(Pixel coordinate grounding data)
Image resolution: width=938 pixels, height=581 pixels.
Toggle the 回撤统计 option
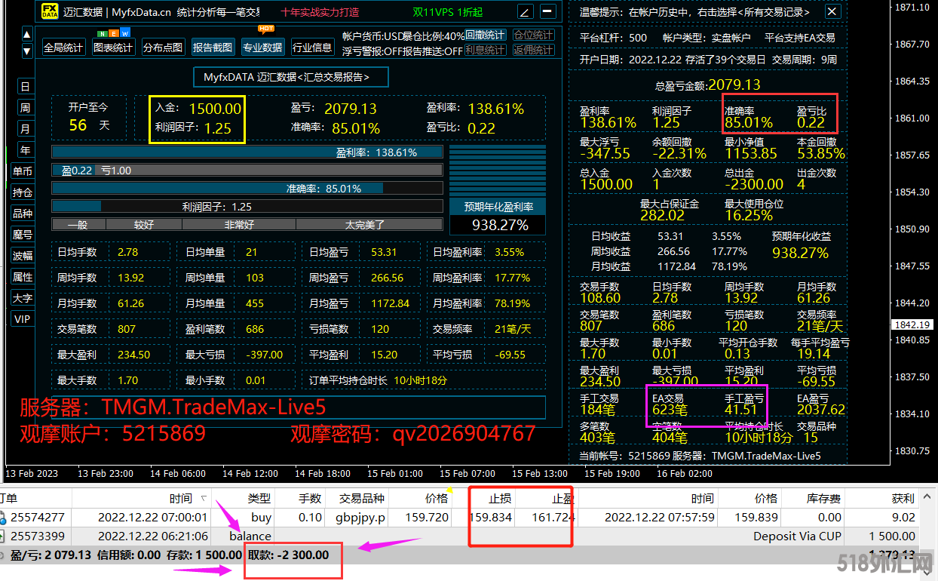pyautogui.click(x=485, y=35)
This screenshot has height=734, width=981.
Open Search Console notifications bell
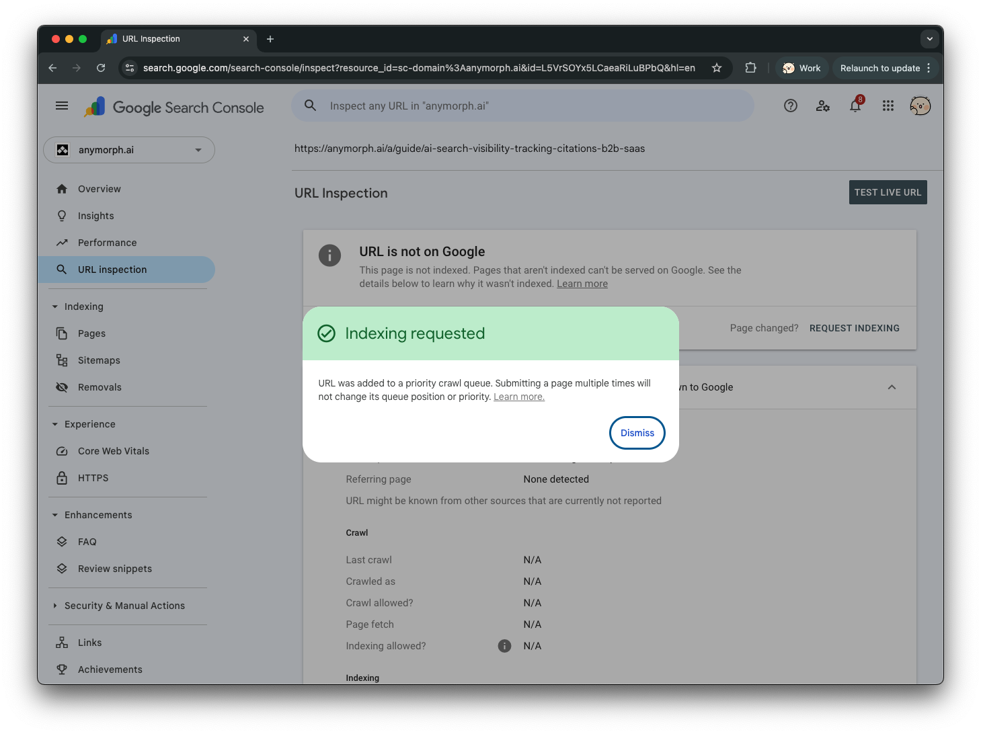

* **TO DO**: Return the entries above exactly and in full; do not include images.

* **SOLVED PROBLEM**:
Image resolution: width=938 pixels, height=581 pixels.
Toggle the 回撤统计 option
pyautogui.click(x=485, y=35)
This screenshot has height=734, width=981.
Open Search Console notifications bell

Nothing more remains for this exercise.